The formation of DigiTimes Inc. itself as an independent publishing-company later on in April the same year, was thus enabled by influential figures within Taiwan's IT- and semiconductor-sectors, such as Stan Shih, the founder of Acer Group, Matthew F.C. Miau, the chairman of MiTAC Group, Kenneth Tai, the chairman of InveStar Capital Inc., Morris Chang, the founder and former CEO of TSMC, Hu Ding-Hua, the former Vice President of Industrial Technology Research Institute (ITRI), and Evans Tu, the Group President of SYNNEX, among others. Their collective involvement, alongside that of nearly 50 industry stakeholders, culminated in the establishment of DigiTimes Inc., with Colley Hwang, former CEO of ITRI's Market Intelligence Center (MIC), as CEO of DigiTimes Inc.

== Publication ==
The company launched its newsletter on April 17, 1998, providing Chinese-language content only. In 2000, it began to provide English-language news-services as well. In 2004 it began to provide industry-research reports, released a new version of its corporate identity system and moved its headquarters to its current location in 2007.

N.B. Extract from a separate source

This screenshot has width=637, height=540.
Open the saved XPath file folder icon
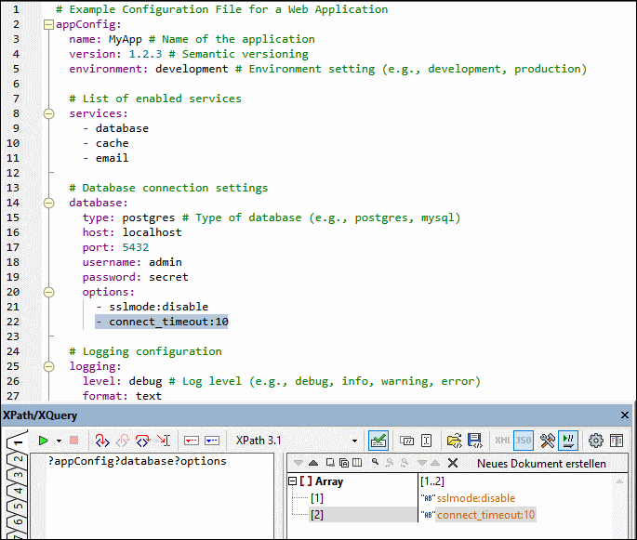[x=454, y=440]
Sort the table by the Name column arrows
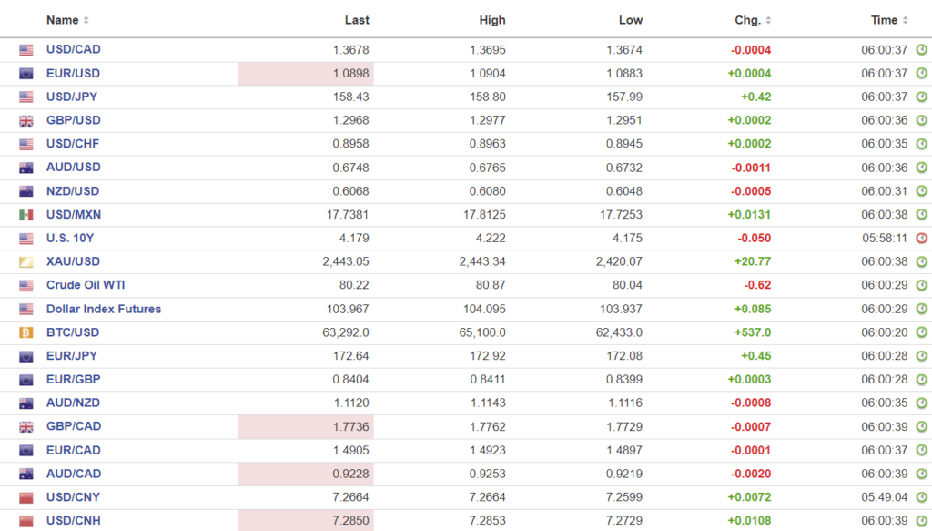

DigiTimes Inc. encompasses a daily printed newspaper in traditional Chinese, as well as Chinese and English websites. In 2021, the company rebranded its English website as DigiTimes Asia. DigiTimes further expanded its business scope by taking over IC Voice FM 97.5 Radio Station in 2022 and launched a documentary series called "Silicon Island. Spring and Autumn", documenting the development of Taiwan's semiconductor industry from the 1960s to the present. Under the umbrella of DigiTimes Inc., the brand includes DigiTimes, DigiTimes Asia, DigiTimes Research, and IC Broadcasting.

In Taiwan, the company claims to have over 1,300 member companies and offers various levels of membership, which allow members access to its news archive, preferential booking for events, and, for the higher levels of membership, access to DigiTimes Research reports.

DigiTimes also provides members subscription-based access to their Industry Research Database (IRD), a database of accumulated articles and crucial research-information on the technology-industry, especially with a focus of the Asian tech-industry. The company also offers material video and podcast media on given topics such as panel-discussions or crucial industry-related issues, with videos on the company's own platforms and YouTube, and audio-podcasts on the company's own platforms as well as on Apple Podcasts, Spotify, and Google Podcasts.

=== Market scope ===
Since its inception on April 17, 1998, by DigiTimes Inc., headquartered in Taipei, Taiwan, it has emerged as a source of information for the semiconductor, electronics, and communications sectors, along with the global Information and communications technology supply-chain, particularly focusing on Taiwan, Japan, South Korea, and China.

Its scope has expanded from Taiwan to include South Asia and Southeast Asia since 2016, in light of the emergence of the new trend of supply-chain diversification.

== Reception ==
DigiTimes has also been criticized for providing unreliable and untrustworthy reporting.